それだけはご勘弁と上機嫌で予定を決めた彼女についてきたが、いったい後どれくらい続くのだろうかと不安になった次第だ。

「これでも考え抜いたんだけどね」

そもそもどれがいいか絞ったというわりに大型のショッピングモールまで駆り出され、あちらこちらに歩き回った挙句フードコートで簡単な食事だなんて。

志乃さんが聞いたら「だったらウチで食えよ」と怒りそうな話である。

「妙なところで男らしい」

「いまなんて」

「いいえ何も」

ギロリと睨まれてしまったので、慌てて視線をそらす。

店に入ってまっすぐ目的のものだけ確認したらすぐに出るなんて潔い買い物を繰り返せば自然とそういう感想になるのも無理はない、と思いたい。

「そもそもさ」

カップに入った飲み物をジューっとすすって、一息。

「私にとって今の環境は願ってもない幸運なのよ」

「幸運」

「そ、幸運」

思いがけない言葉にオウム返しをしたら、間違いなく返事が来た。

彼女にとって喫茶店で生活して、あの学校で勉強することにどれくらいの価値を見出しているのだろうか。

「お母さんがやってる事を手伝って、性に合ってると思ってさ」

これを仕事にできたならどんなに幸せだろうかというその考えには、共感できる。

絵で食っていけたならと思う僕にも同じことが言えるからこそ、得意なことは何かを模索している。

彼女の話の節々にもそれは感じられるけれど、それがどれくらいすごい事なのかはわからない。

わかってあげられないことが、少しだけ悔しいなと感じる。

「喫茶店でバイトして、学校でやりたいこと勉強しててさ」

もうほしいものがない、というわけではないのだろう。

学校で体験した、あれや、これや。

色んな人に触れて、思いもよらぬ出会いを果たした事もある。

身に覚えがなくとも納得できる話がほとんどだった。

「即座にこれって決められないくらい充実してるって、すごい贅沢だから」

「だからひとつに決められないと?」

バレたかとハンバーガー片手に無邪気に笑っていて、怒るに怒れたものではない。

怒れないが、疑問は尽きなかった。

「じゃあどうしてそれを妖精さんに言わないんです?」

妖精さんなんて呼ばせてるのかと胡乱なまなざしを向けられてしまったので、慌てて名前を教えてもらっていないからと訂正する憂き目にあったが。

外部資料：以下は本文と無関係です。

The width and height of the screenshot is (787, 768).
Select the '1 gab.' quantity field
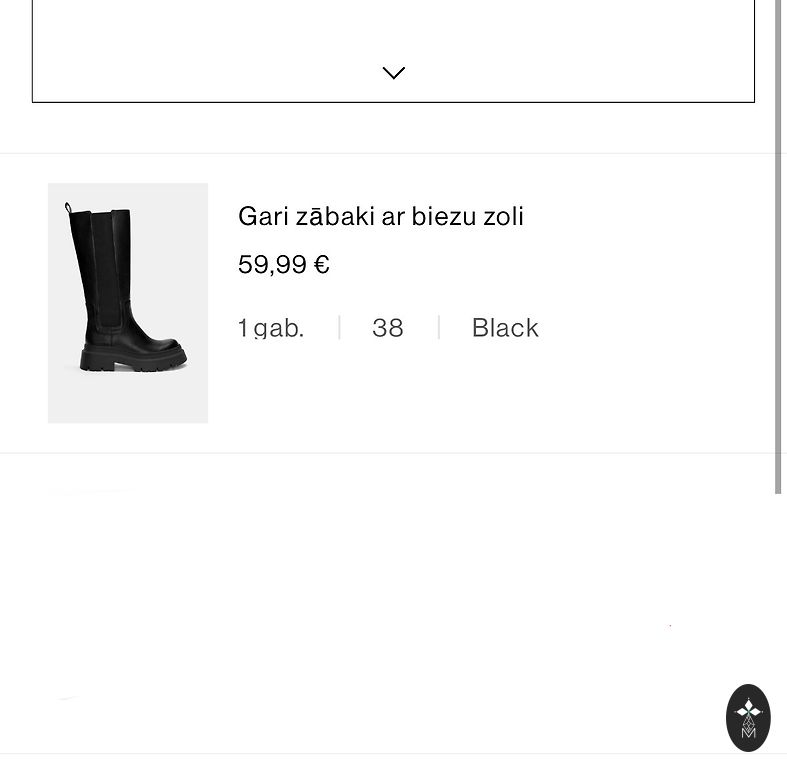pyautogui.click(x=271, y=328)

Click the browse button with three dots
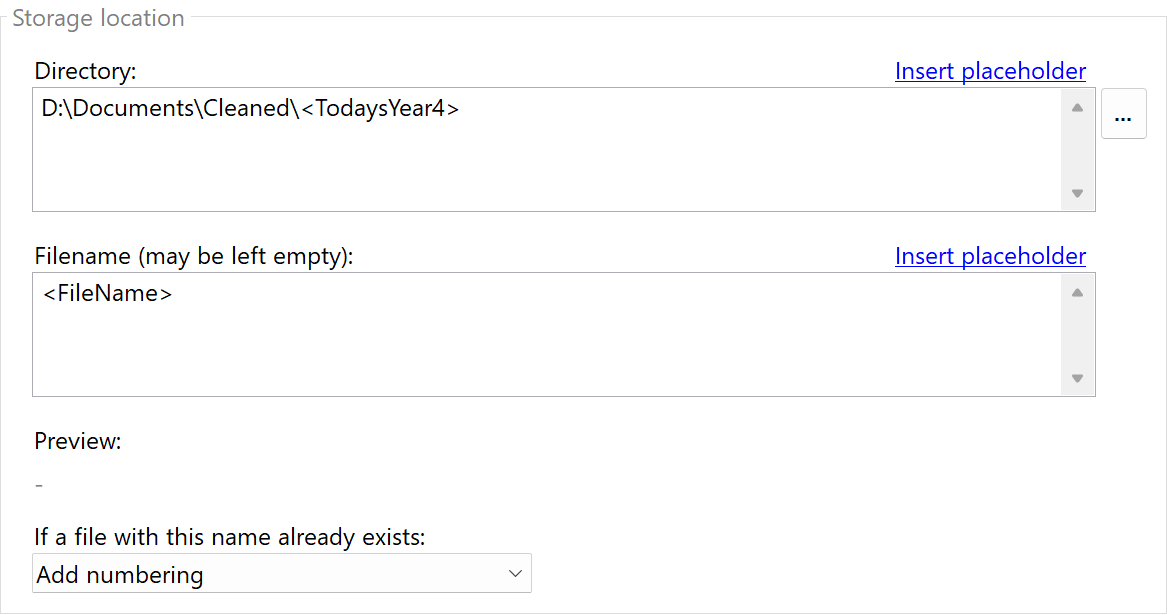point(1123,114)
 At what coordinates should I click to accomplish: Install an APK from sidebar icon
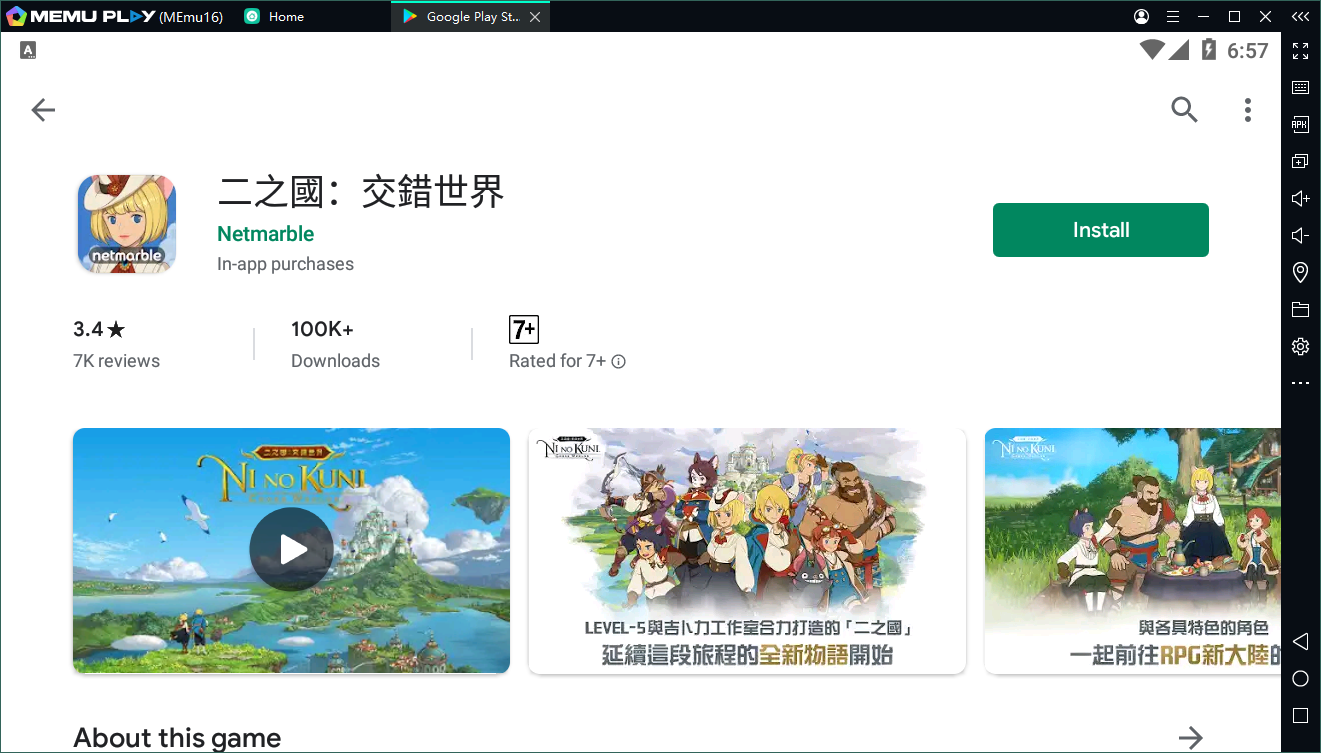[1300, 124]
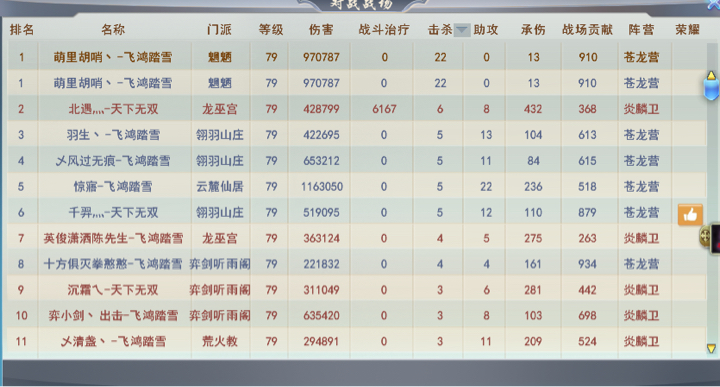
Task: Sort by 战场贡献 column header
Action: (x=587, y=30)
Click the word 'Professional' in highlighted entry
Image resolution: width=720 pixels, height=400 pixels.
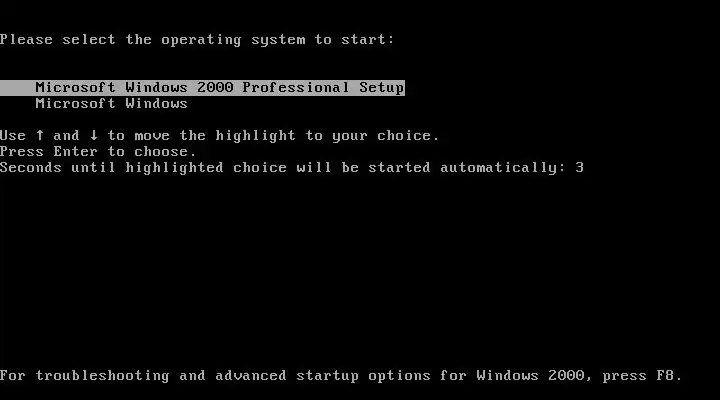tap(296, 88)
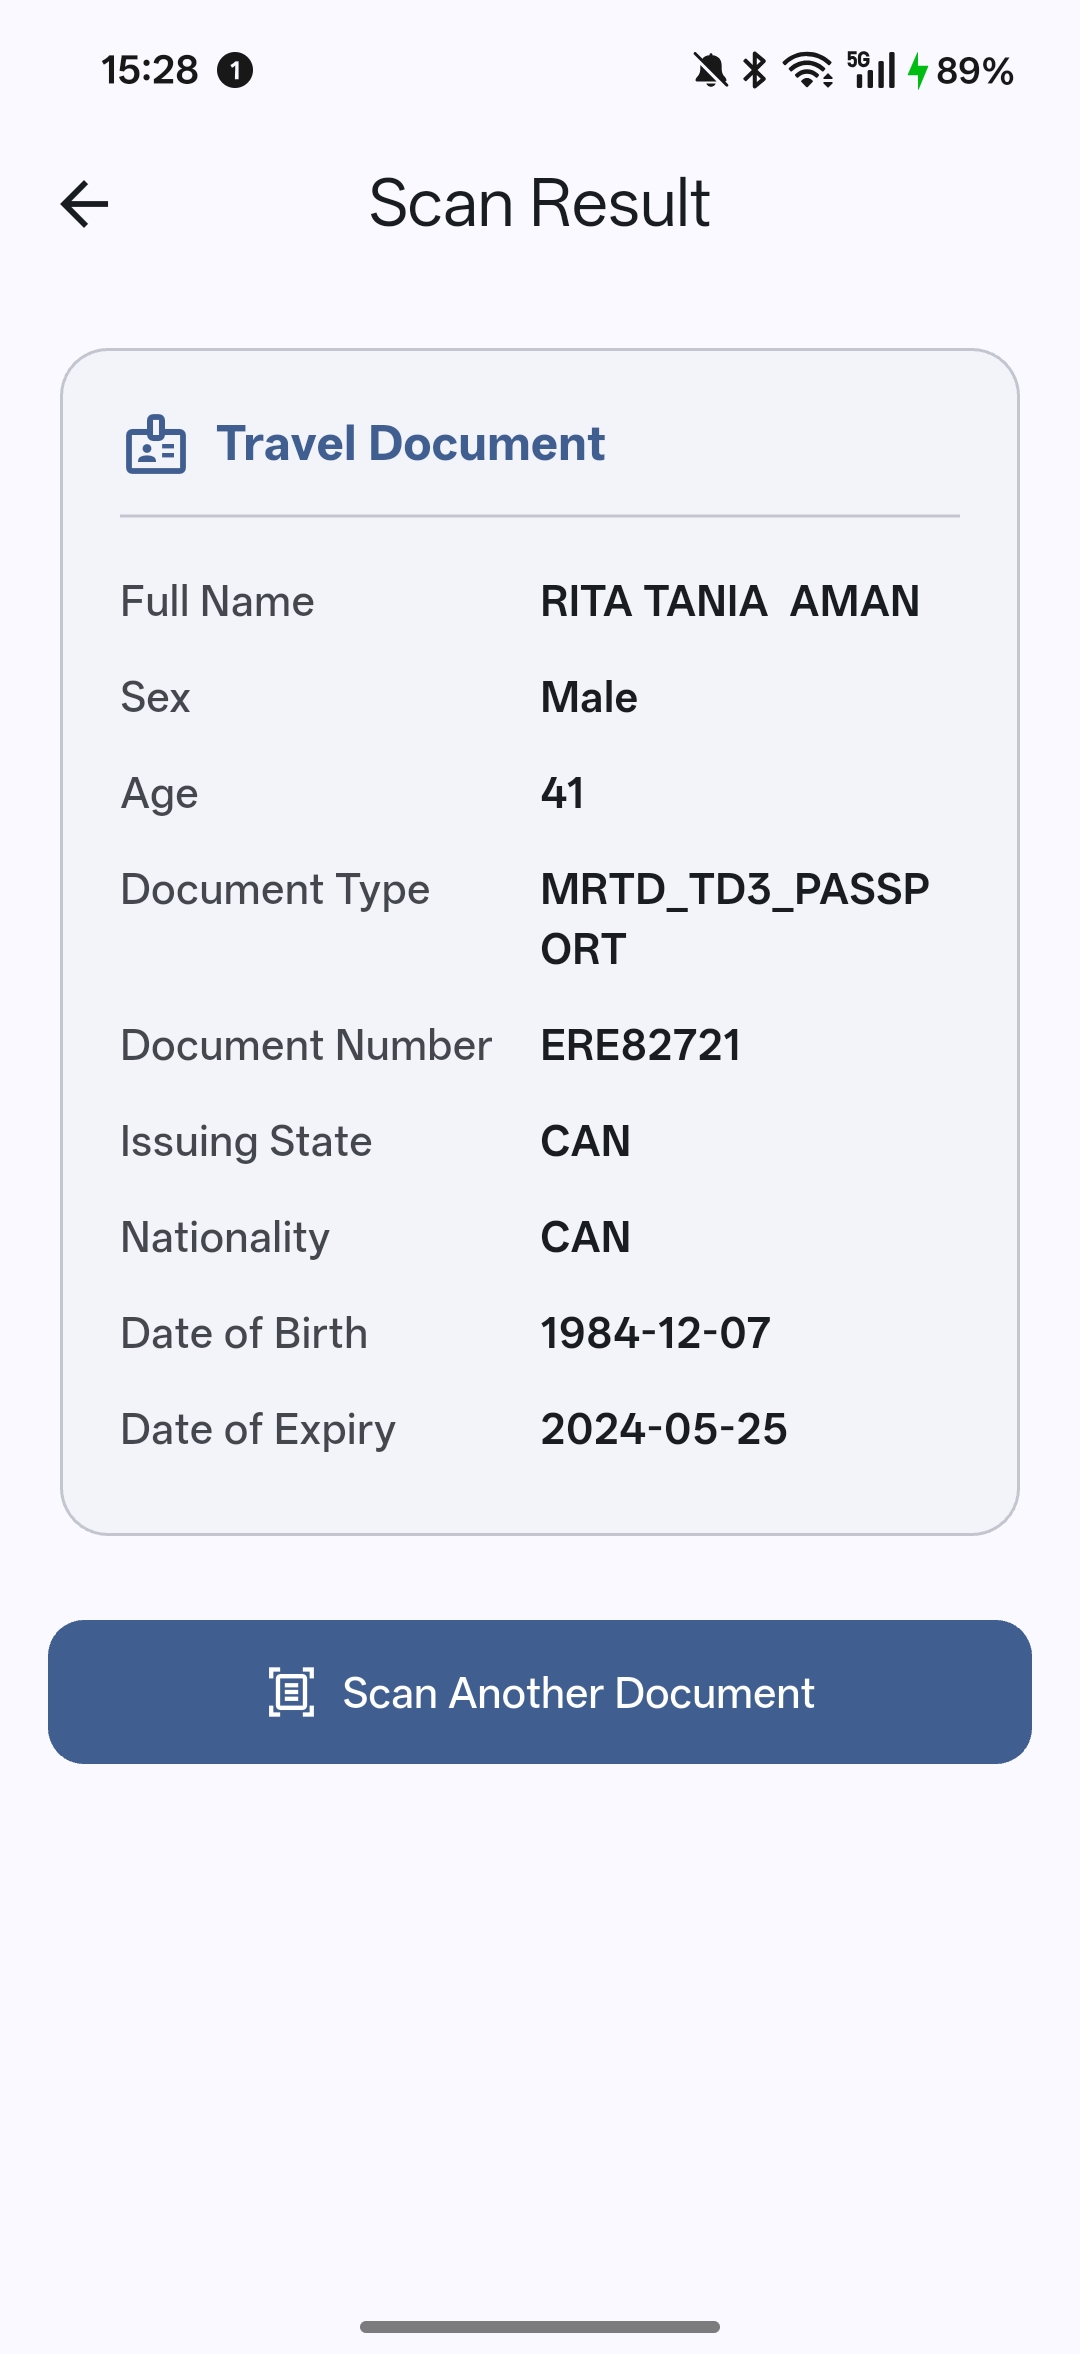Tap the Scan Result page title
The image size is (1080, 2354).
(x=539, y=203)
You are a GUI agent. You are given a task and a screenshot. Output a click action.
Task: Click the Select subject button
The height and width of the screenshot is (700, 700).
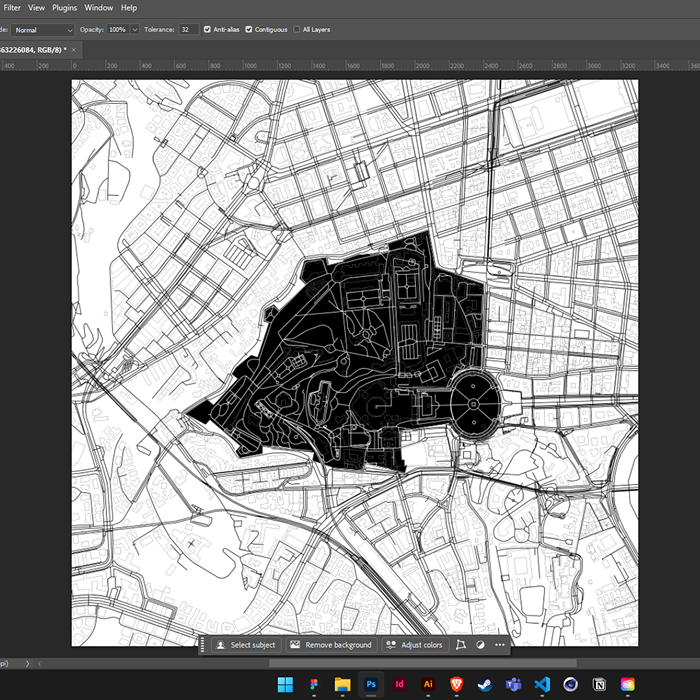coord(246,645)
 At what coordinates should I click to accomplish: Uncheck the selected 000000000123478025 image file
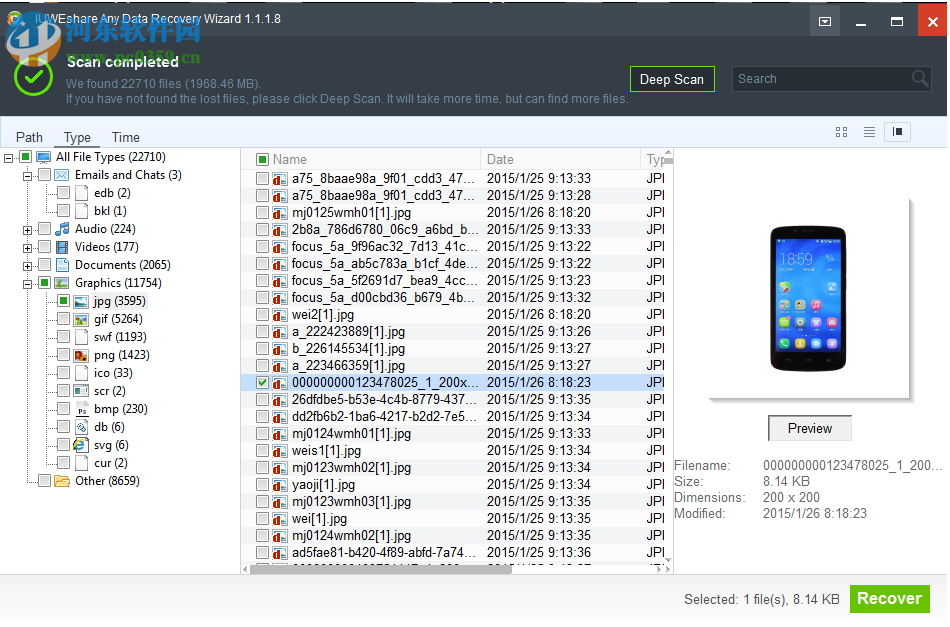click(263, 382)
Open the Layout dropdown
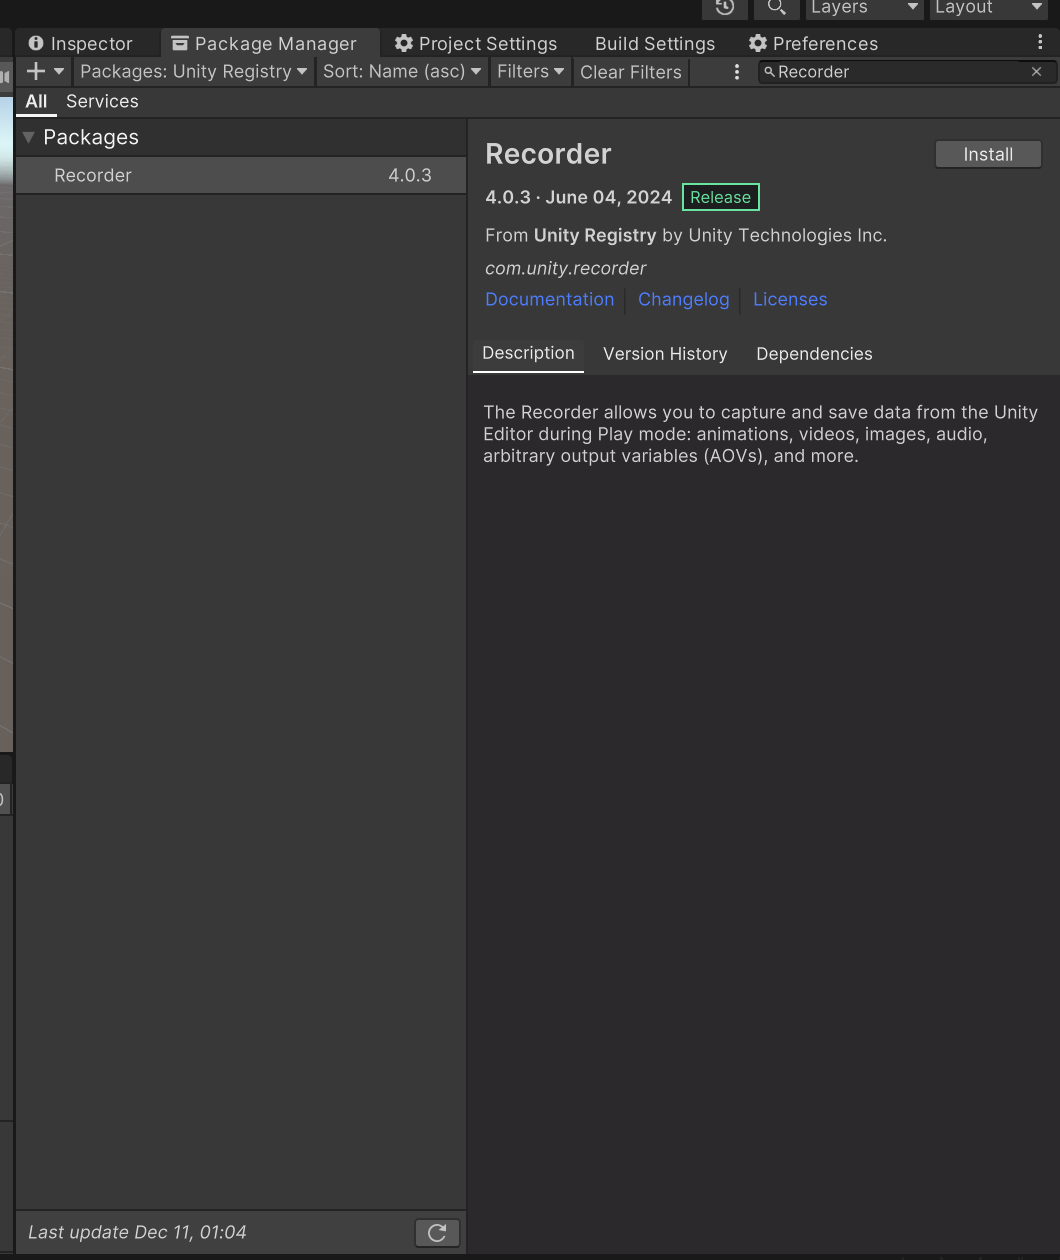Image resolution: width=1060 pixels, height=1260 pixels. pos(988,9)
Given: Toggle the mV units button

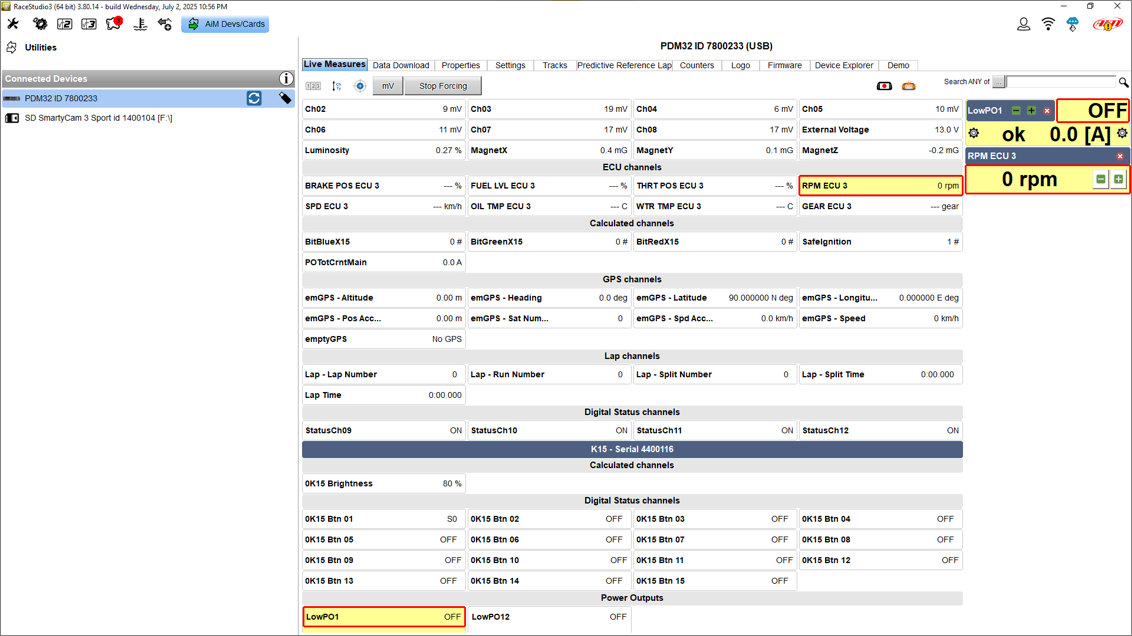Looking at the screenshot, I should 387,86.
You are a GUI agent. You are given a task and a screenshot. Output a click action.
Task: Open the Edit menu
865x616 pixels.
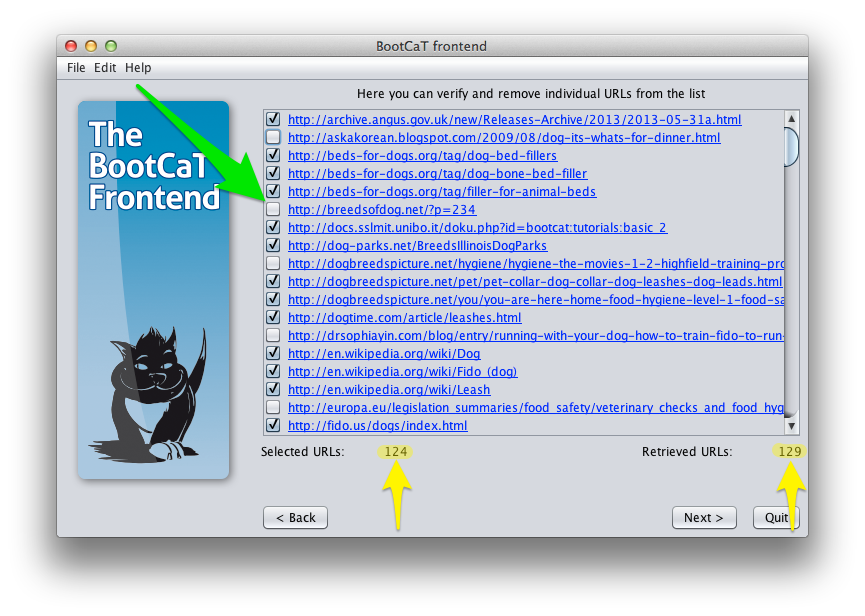pos(105,68)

「言ったら反対されたもの、こんな苦労することないよって」

ようやく聞けたと思う反面、そうだなとも思う。

親の心子知らずなんてよく言ったものだが、彼女の場合はそれがとても顕著だ。

妖精さんだって同じだろう、心配しているだけでその仔細をちゃんと伝えていないだけのように聞こえる。

互いが互いを心配してがんじがらめになっていて。

これもまたヤマアラシのジレンマなんだろうなと思う。

「東海林さんがうらやましいですね」

「何が」

「お互いを思っているからこそそういう言葉が出てくるんですよ」

僕には出来なかった事です、と口にして。

ようやく近況を報告して、笑って話せるようになった妹との事を思い浮かべる。

それを聞いた彼女が何を思ったのかはわからないけれど、なんだかとても痛ましい表情をしているのだけはよくわかった。

お昼のピークタイムはすっかり過ぎていて、辺りは物音が聞こえるくらいには静かで。

「心配しなくたって、伝わりますよ」

それこそ何に苦労して、何が楽しいと感じるのかなんて人それぞれだ。

究極まで分けていけばモチベーションの源に同じものはひとつとしてない。

だからこそと携帯を取り出して、数回のコールを挟んで。

相手に居場所を伝えて、しばらくの沈黙を挟む。

喧騒がまるでどこかに行ったかのように遠くなっていくけれど、居心地は悪くない。

「お母さんの名前、菜月だから」

「はい」

最初は小声で、唐突にそんな言葉をポツリとこぼした彼女は。

「どっちも東海林でわかりづらいし、私の事はさ」

沙月って呼ぶこと、と言った彼女はどんな顔をしていたか。

笑っているような、泣いているような、はてまた呆れているような。

菜月さんにこっちですと手を振ってすぐに視線をそらした僕には、上手い例えが出てこなかった。